School Choice – As American As Individual Liberty
Peter Greene is at it again. Previously, he argued conservatives should not support school choice. Now, he is arguing that school choice is un-American. I explained why he was wrong before and I did so again last Friday on the Friedman Foundation for Educational Choice’s blog.
One of his main arguments is that private schools may teach objectionable content. I respond with this:
For as long as anyone can remember, there have been disagreements about what is being taught in public schools. That is because parents are compelled to send their children to public schools—if they can’t afford something different—and taxpayers are compelled to support public education through their tax dollars.
However, individuals have different values and beliefs. Of course, when parents disagree with their child’s public school they can pay for private school tuition, accept the school’s actions, or seize control and make the school change its position. Still, in all three of those scenarios, some people are being compelled to fund a school that teaches material with which they disagree.

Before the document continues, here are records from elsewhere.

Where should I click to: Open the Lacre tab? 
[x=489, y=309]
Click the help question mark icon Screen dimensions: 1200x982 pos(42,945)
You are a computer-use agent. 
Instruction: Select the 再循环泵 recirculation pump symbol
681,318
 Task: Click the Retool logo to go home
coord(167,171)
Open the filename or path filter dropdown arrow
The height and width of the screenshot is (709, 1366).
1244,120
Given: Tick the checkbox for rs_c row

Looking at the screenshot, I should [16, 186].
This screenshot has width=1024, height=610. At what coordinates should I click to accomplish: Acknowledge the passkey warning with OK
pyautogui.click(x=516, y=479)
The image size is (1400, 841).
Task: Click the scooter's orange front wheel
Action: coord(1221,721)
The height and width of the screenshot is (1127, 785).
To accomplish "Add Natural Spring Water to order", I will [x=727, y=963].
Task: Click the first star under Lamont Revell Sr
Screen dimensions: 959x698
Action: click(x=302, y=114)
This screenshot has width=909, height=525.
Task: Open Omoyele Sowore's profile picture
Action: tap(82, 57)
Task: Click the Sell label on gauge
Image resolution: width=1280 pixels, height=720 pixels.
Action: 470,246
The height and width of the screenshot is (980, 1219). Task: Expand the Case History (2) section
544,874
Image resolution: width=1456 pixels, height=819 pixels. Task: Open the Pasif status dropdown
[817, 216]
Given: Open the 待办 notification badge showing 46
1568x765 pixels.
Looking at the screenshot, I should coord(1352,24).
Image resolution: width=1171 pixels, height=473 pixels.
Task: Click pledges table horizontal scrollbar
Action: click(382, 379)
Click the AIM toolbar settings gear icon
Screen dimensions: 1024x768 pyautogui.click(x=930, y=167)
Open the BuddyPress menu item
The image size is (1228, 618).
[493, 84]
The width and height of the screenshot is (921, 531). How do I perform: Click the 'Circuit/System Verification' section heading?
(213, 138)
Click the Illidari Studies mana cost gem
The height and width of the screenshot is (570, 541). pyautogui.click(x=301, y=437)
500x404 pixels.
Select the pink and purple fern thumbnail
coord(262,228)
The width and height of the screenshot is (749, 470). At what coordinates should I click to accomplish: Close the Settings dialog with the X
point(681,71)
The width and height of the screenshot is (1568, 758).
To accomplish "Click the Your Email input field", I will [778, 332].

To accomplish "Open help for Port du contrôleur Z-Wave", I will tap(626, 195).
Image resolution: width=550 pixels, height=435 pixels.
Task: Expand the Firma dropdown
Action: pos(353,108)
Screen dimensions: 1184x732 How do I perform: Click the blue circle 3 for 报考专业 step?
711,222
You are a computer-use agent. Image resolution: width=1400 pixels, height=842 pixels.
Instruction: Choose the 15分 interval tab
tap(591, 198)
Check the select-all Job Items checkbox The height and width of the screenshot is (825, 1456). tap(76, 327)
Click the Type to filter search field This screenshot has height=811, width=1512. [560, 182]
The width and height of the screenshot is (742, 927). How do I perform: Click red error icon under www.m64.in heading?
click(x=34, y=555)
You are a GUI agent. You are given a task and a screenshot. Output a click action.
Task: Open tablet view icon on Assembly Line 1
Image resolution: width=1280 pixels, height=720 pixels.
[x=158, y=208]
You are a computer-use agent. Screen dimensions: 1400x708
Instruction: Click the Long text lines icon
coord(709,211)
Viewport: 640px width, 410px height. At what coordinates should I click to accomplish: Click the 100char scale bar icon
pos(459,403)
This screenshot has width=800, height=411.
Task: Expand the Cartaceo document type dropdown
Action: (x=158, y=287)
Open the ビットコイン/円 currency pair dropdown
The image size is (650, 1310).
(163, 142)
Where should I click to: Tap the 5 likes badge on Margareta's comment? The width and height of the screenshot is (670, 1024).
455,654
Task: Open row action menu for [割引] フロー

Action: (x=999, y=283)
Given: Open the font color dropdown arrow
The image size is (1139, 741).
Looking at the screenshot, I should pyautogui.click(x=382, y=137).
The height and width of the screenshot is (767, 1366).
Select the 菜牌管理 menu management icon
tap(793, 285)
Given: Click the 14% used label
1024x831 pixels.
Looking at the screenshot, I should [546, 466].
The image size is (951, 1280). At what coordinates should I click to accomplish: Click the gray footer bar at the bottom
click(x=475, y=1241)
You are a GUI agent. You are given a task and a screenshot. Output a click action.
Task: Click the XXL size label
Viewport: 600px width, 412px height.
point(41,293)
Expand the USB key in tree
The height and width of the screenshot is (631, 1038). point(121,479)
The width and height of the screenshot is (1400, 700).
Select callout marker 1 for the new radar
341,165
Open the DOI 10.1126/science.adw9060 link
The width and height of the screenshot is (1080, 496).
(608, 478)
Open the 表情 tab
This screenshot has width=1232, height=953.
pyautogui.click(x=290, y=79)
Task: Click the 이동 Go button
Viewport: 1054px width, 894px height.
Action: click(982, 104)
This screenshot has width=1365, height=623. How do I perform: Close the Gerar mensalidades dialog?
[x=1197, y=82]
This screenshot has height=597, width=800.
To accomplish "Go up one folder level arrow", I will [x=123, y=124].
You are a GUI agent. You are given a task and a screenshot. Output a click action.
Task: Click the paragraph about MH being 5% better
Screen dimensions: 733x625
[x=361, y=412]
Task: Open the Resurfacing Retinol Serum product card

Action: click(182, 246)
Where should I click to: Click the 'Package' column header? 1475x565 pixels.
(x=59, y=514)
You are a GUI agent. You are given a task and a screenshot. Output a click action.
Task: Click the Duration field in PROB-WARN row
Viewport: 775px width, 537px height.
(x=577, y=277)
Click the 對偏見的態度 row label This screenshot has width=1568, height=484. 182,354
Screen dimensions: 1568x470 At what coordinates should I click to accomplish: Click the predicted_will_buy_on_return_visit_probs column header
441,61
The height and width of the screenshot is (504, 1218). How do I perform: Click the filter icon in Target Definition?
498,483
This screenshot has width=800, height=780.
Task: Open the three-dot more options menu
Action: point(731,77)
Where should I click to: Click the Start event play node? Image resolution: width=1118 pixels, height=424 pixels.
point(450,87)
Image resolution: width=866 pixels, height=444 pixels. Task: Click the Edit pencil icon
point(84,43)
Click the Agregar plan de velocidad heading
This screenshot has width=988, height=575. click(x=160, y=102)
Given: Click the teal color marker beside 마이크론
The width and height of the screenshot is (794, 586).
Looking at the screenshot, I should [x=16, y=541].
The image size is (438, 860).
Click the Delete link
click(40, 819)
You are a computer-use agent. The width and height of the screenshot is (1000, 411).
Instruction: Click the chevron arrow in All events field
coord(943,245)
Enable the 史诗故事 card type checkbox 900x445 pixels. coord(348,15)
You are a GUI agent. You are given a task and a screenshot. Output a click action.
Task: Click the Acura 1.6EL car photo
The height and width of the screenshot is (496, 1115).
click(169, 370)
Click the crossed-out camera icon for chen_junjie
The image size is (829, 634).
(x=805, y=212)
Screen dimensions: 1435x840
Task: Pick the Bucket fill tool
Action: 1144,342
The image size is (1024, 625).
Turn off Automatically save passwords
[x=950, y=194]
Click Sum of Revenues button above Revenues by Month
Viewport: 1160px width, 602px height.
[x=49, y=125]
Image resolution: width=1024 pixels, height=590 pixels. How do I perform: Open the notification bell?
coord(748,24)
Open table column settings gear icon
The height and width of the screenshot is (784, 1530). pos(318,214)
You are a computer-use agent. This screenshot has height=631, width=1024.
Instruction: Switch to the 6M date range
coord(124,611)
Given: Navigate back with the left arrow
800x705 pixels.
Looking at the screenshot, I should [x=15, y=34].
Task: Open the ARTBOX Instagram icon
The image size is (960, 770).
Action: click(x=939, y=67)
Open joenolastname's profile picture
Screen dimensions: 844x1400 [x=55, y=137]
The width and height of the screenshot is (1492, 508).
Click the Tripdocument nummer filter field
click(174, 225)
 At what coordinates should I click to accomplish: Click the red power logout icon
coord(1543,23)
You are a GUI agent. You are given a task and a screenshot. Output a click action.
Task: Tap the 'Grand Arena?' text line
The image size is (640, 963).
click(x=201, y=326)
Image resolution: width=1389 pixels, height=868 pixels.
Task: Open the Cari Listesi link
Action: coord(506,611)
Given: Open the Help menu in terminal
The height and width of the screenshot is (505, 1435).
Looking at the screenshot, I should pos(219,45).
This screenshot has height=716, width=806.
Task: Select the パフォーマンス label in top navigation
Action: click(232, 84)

There is simply no getting around the fact that someone’s beliefs or conscience will be compromised in the levying of taxes to support education…
Therefore, do those who oppose private school choice for this reason believe their rights are more important than others who object to content in public schools—but are compelled to support them anyway?
When the district where I taught banned Slaughterhouse-Five and Twenty Boy Summer, few progressive thinkers applauded the district for acquiescing to a parent’s wishes. They deemed the district backwards and lampooned the individual who led the effort to ban the books.
Peter Greene and other opponents of school choice programs might not mind Philadelphia’s decision to include A People’s History of the United States—a highly controversial book written by socialist Howard Zinn—in the public school curriculum, but many people do mind.
Greene does not seem interested in protecting all citizens from being compelled to fund schools that violate their beliefs, only the ones that think like he does.
Rather than compel students to attend schools that violate their convictions, school choice allows individuals to choose the school that aligns with their ideals. That is why I say, “School choice is about promoting individual liberty, and it doesn’t get more American than that.”